Pixel coordinate grounding data:
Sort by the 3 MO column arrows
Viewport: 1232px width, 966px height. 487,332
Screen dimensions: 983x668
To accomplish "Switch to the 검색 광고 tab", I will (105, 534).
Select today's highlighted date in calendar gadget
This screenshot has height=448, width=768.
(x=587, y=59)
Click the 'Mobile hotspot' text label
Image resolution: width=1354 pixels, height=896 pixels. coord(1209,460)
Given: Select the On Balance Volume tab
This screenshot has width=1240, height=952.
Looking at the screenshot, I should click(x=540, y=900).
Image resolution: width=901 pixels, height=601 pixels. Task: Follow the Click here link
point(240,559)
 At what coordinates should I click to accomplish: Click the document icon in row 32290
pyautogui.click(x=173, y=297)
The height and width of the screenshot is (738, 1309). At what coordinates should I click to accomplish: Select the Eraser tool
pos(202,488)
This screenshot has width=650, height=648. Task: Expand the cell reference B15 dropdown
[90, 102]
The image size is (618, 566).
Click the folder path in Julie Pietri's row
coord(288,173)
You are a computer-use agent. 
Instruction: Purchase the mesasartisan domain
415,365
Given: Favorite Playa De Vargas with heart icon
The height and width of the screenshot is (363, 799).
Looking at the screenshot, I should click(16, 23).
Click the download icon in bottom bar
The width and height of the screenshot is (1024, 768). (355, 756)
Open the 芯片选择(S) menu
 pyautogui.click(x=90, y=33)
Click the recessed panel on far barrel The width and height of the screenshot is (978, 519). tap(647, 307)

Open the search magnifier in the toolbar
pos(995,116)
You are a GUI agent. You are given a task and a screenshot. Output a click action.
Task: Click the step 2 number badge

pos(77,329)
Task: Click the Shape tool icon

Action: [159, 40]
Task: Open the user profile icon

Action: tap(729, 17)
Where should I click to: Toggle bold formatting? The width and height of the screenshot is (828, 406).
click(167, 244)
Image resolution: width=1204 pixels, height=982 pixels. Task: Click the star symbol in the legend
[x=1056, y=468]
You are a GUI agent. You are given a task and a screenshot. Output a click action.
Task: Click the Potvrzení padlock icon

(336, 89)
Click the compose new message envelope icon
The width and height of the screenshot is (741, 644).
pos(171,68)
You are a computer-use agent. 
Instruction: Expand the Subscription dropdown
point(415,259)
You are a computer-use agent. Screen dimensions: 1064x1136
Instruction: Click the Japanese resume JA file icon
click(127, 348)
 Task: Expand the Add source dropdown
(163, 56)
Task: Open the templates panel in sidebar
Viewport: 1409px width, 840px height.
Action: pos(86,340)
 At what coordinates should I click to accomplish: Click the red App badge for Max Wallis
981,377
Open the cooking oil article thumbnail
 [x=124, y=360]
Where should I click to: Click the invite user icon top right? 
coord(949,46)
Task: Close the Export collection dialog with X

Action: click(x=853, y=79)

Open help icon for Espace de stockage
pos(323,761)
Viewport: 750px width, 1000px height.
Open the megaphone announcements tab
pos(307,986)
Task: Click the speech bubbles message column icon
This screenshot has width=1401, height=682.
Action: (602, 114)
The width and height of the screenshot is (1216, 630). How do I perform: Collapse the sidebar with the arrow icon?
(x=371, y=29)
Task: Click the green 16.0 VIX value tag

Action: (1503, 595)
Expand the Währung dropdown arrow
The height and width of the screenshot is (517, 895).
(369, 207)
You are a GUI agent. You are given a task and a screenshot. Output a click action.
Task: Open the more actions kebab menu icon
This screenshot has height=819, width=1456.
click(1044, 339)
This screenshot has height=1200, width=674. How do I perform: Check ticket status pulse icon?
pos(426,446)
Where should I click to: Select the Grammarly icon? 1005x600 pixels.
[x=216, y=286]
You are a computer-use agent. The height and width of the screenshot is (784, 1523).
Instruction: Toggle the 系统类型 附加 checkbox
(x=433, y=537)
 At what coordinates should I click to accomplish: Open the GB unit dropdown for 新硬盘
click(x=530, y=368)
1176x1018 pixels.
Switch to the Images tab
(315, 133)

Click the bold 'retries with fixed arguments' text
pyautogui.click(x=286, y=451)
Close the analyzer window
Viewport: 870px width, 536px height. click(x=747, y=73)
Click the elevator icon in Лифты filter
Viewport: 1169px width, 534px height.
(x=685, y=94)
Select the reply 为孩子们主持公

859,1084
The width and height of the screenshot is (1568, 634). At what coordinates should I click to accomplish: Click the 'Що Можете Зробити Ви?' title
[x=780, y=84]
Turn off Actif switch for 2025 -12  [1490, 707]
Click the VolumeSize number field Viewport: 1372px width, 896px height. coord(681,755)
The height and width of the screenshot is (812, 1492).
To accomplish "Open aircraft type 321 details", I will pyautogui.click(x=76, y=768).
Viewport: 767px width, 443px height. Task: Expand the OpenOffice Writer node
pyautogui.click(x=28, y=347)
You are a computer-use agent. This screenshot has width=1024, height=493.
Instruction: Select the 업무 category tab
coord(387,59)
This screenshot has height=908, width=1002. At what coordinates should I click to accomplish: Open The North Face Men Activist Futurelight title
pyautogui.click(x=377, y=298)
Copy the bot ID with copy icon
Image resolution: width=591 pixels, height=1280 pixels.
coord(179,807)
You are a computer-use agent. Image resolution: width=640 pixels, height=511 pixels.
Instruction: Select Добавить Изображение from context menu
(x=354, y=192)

PROBLEM DESCRIPTION:
Search the entries for the word "dimensions" and copy every line that has it.

ANSWER BOX:
Screen dimensions: 983x668
You are a computer-use agent. Screen dimensions: 1064x1136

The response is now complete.